A photograph of Penn State sorority members donning sombreros and ponchos at a Mexican fiesta-themed Halloween party made national headlines news last week.
In the picture, dozens of young women are seen wearing fake mustaches and sombreros with one woman holding a sign that reads: “Will mow lawn for weed + beer.”
Penn State officials chose not to pursue any disciplinary actions but the student body is planning it’s own action later this week.
“Unfortunately, the Chi Omega incident is just one of many instances of racial insensitivity that has beleaguered the Penn State community in recent years,” a Penn State student group called PSU For All Student Equality said in a news release.
The group said it is denouncing “all forms of racism, sexism, classism, and homophobia and seeks to draw attention to social inequality, like those before us.”
The Centre Daily Times interviewed one of the organizers behind the march: > Penn State junior Manuel Figueroa, the Penn State Puerto Rican Association student, is helping to organize the peaceful march and said the route will go from East Halls into the heart of campus with a stop at Old Main. >
> Figueroa said PSU For All Student Equality includes students from multicultural groups, advocacy groups and students concerned about diversity issues at the university, where Hispanic students make up 5 percent of the 45,351 undergraduate and graduate population. >
> Asian students make up another 5 percent, and black students are about 4 percent of the population.
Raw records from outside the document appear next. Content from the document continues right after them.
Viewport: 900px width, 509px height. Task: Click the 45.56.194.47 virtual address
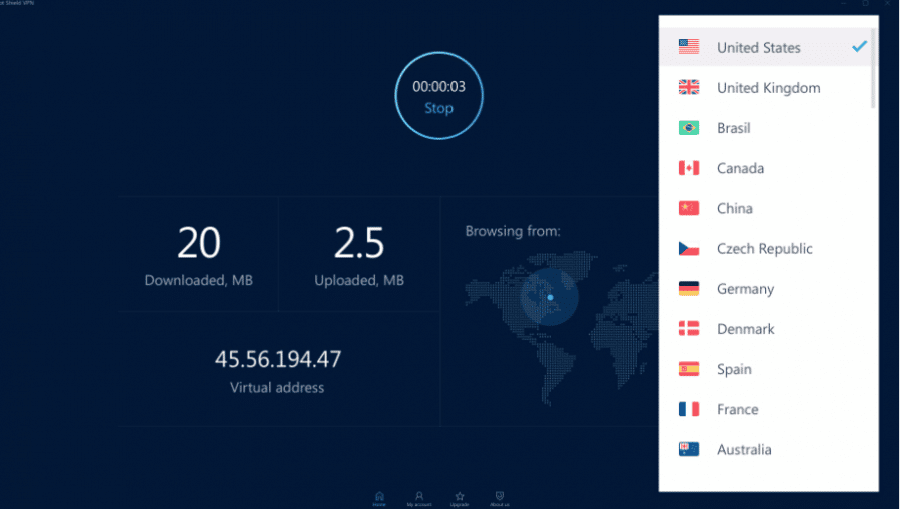[x=277, y=360]
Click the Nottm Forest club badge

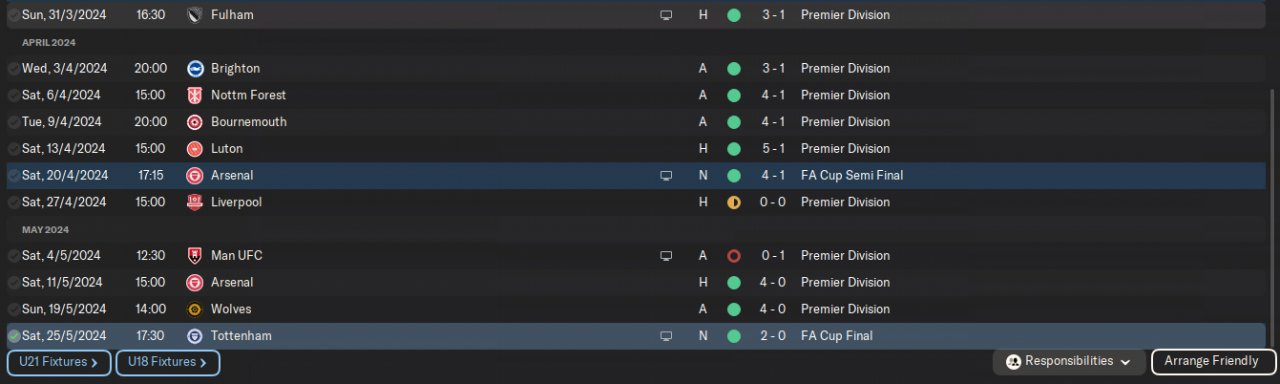pos(195,95)
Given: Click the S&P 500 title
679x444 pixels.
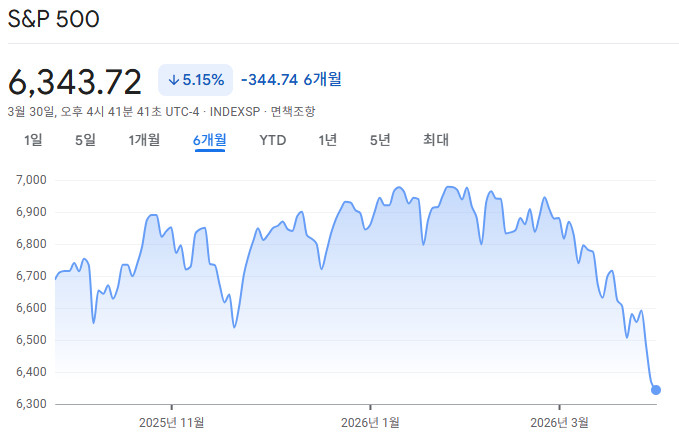Looking at the screenshot, I should 54,20.
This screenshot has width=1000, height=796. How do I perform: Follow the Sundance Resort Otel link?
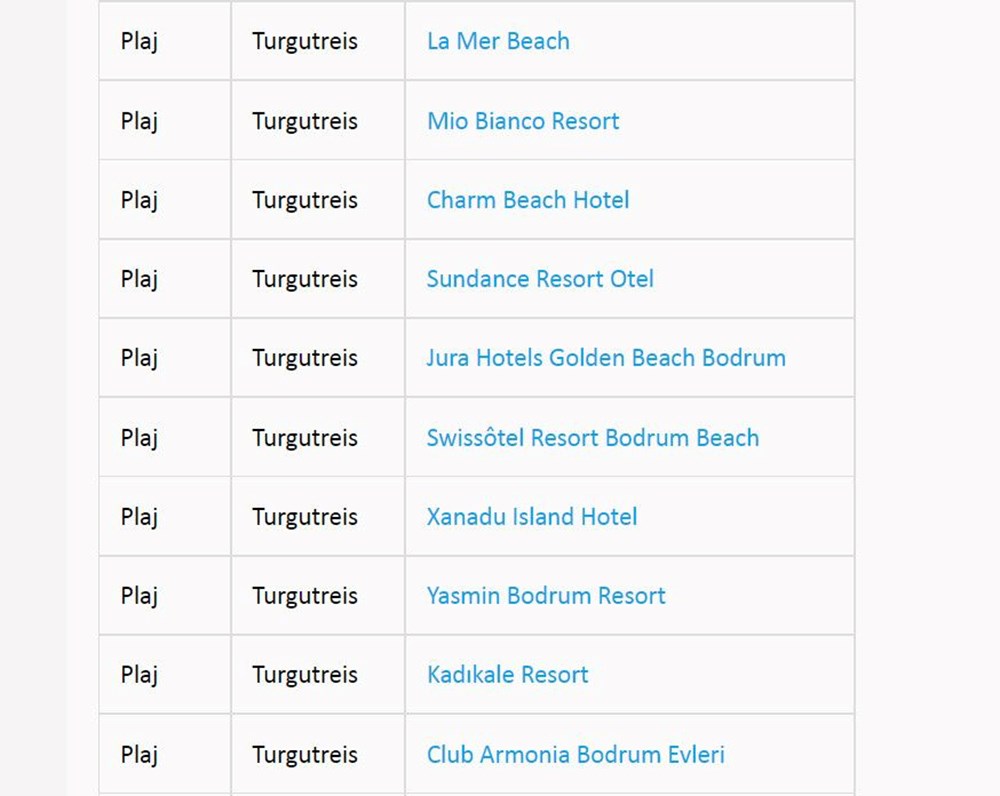(540, 279)
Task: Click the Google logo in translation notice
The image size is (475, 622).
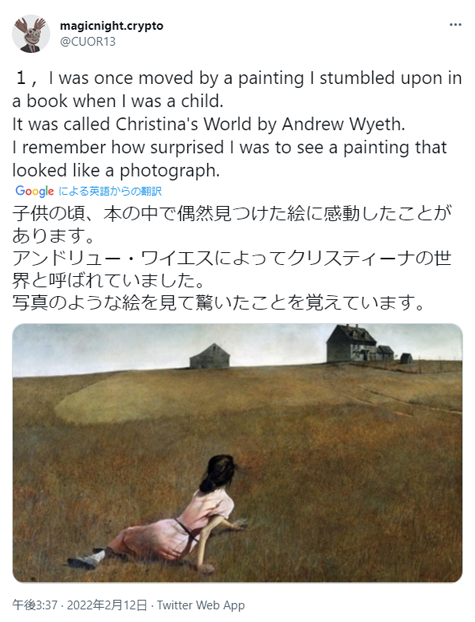Action: (35, 191)
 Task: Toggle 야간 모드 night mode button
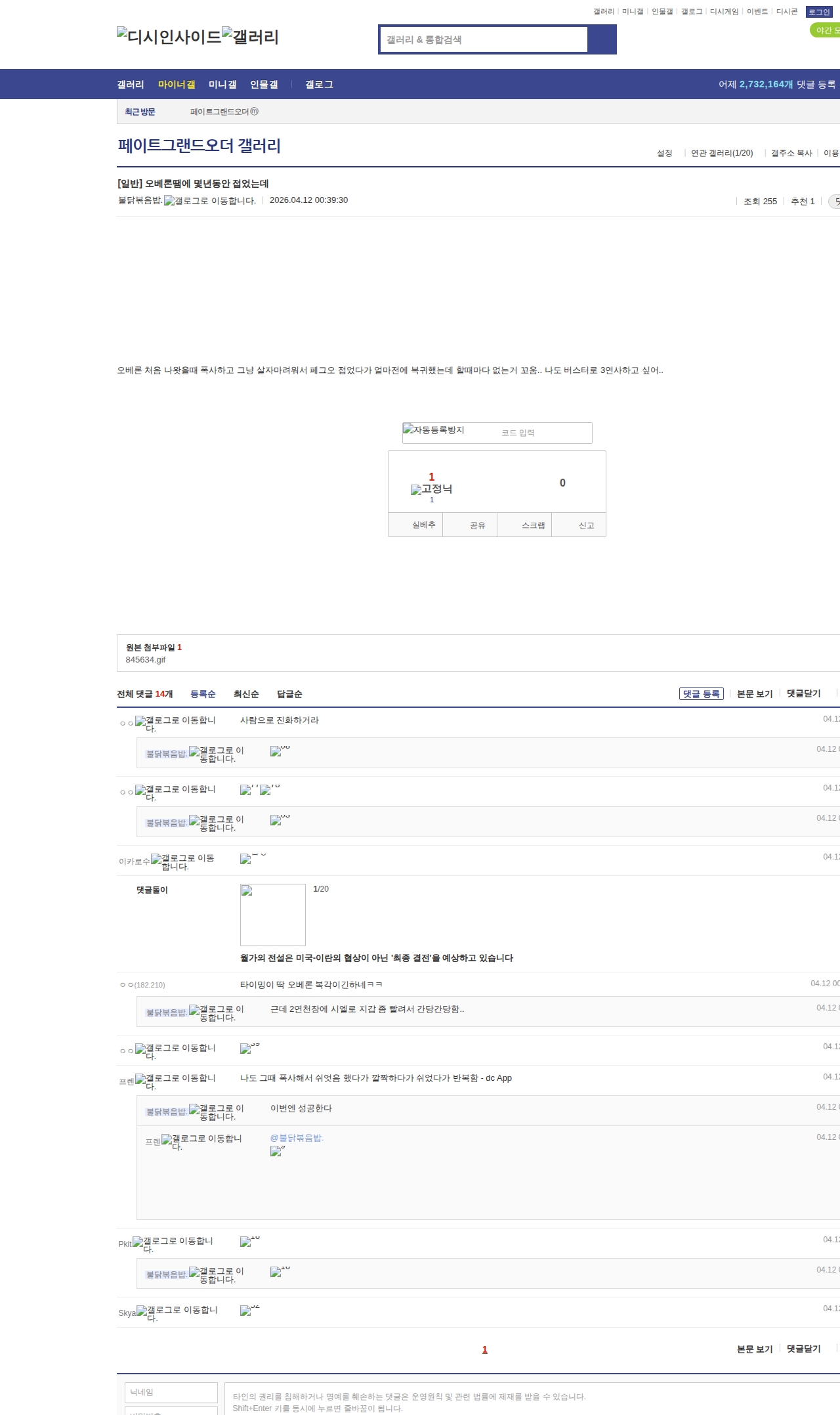[826, 30]
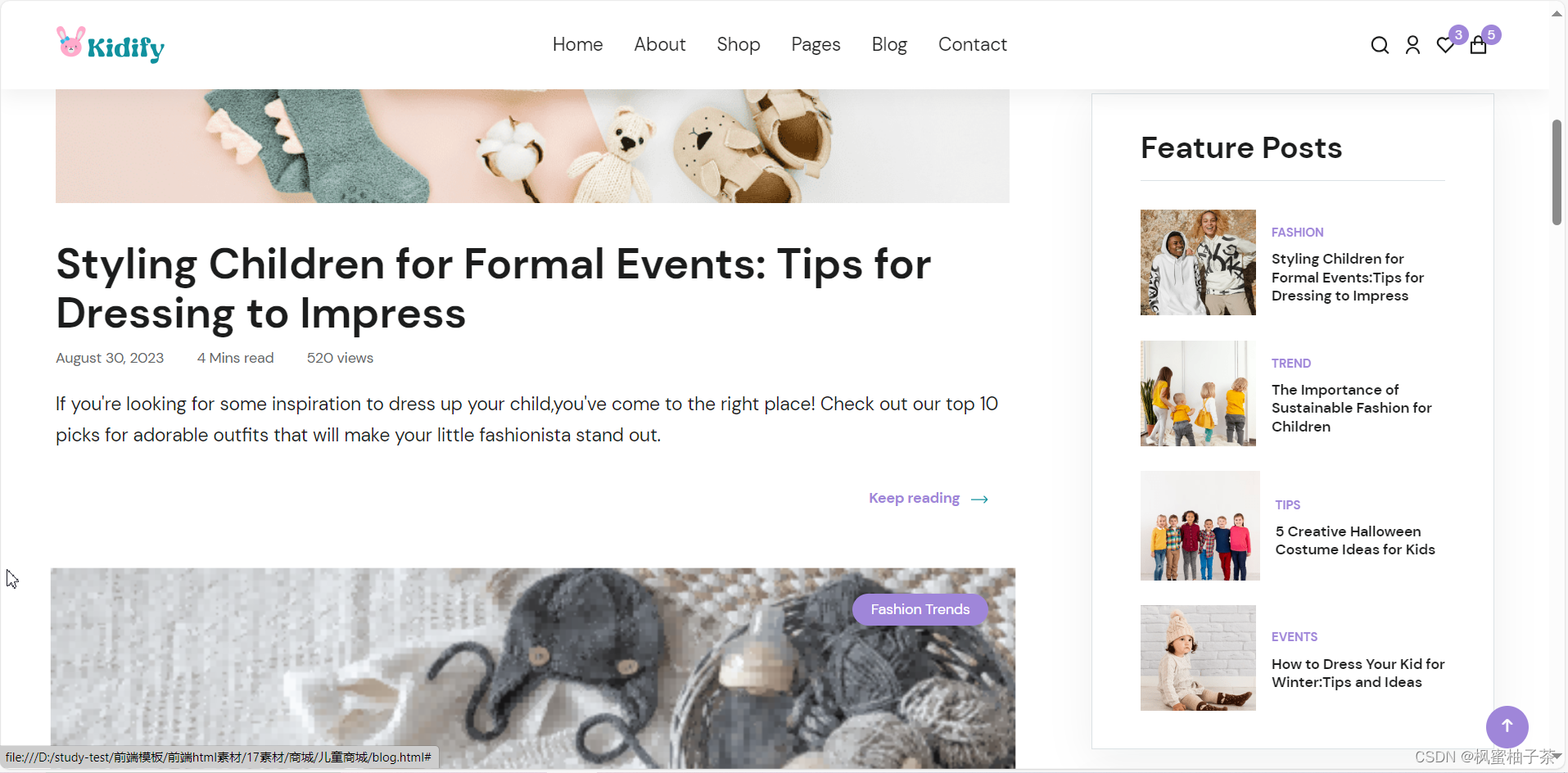Open the Contact menu link
The height and width of the screenshot is (773, 1568).
[x=972, y=44]
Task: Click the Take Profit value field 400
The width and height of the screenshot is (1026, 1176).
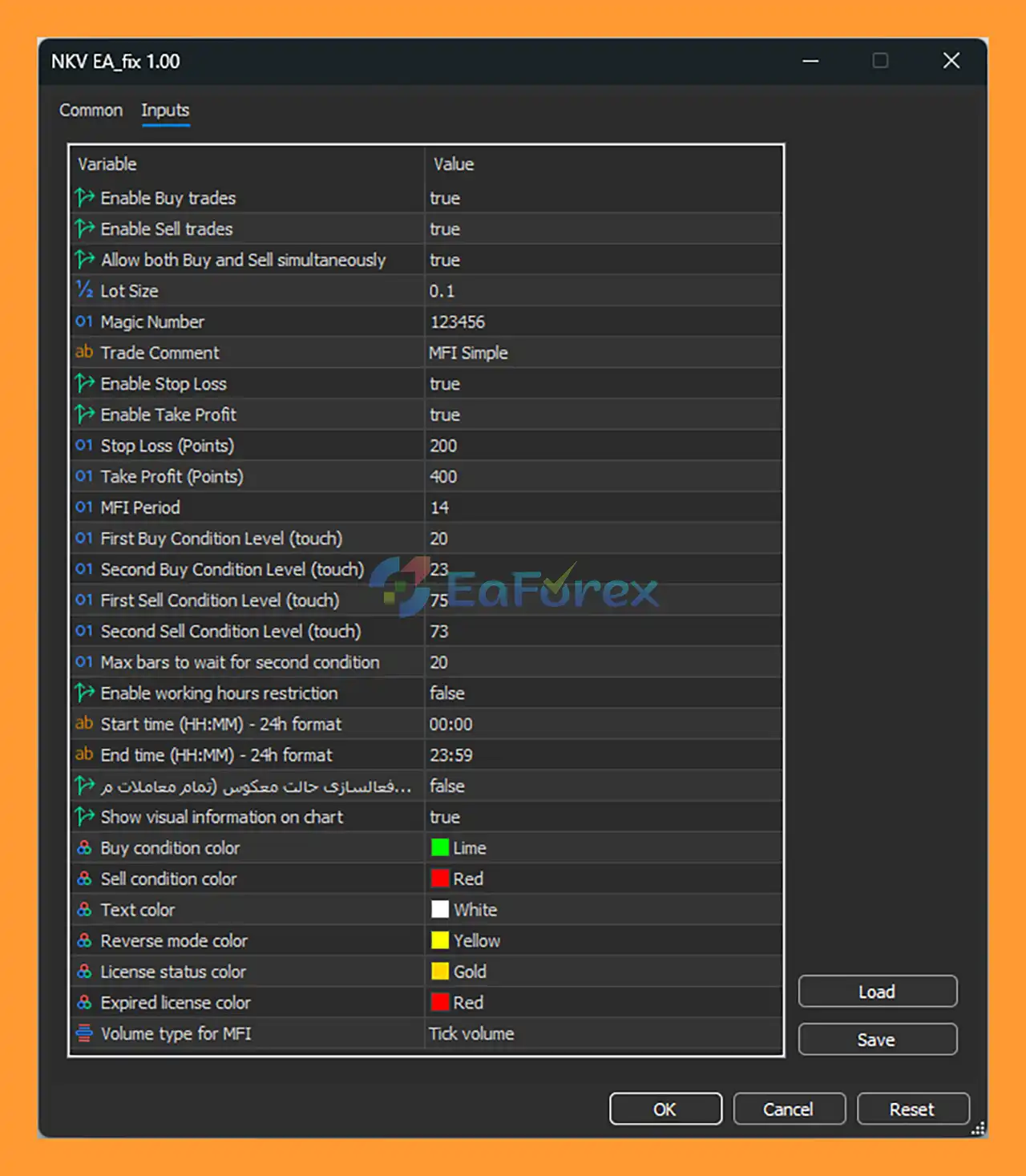Action: pos(443,477)
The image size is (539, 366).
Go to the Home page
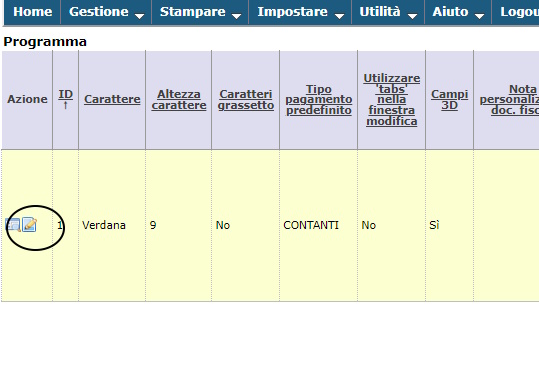click(x=33, y=12)
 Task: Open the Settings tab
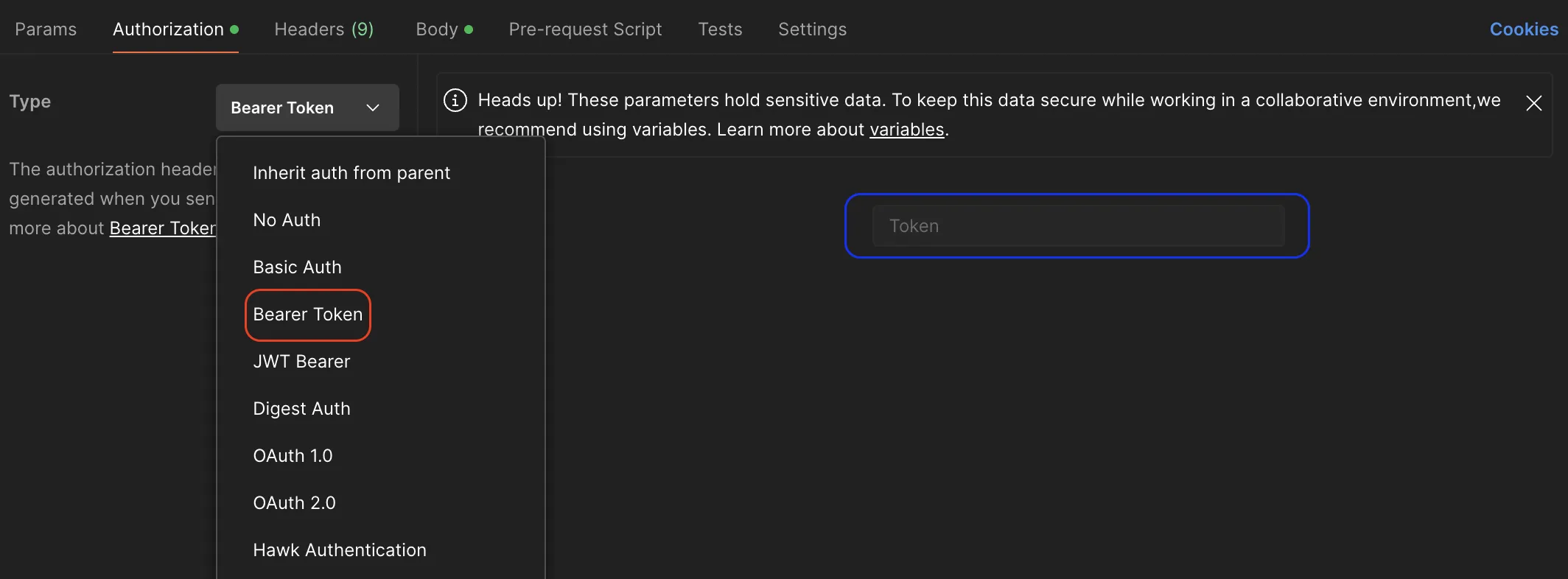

There are 5,540 international students at Penn State’s main campus. >
A letter sent out last week by Penn State president Rodney Erickson didn’t specifically reference the photos or name the Chi Omega sorority but
said it became clear in recent days that some students “celebrated Halloween in costumes that offended others” and acted contrary to university values.
Erickson said the school won’t pursue disciplinary action.
Chi Omega’s national governing council placed the Penn State chapter on probation effective last week.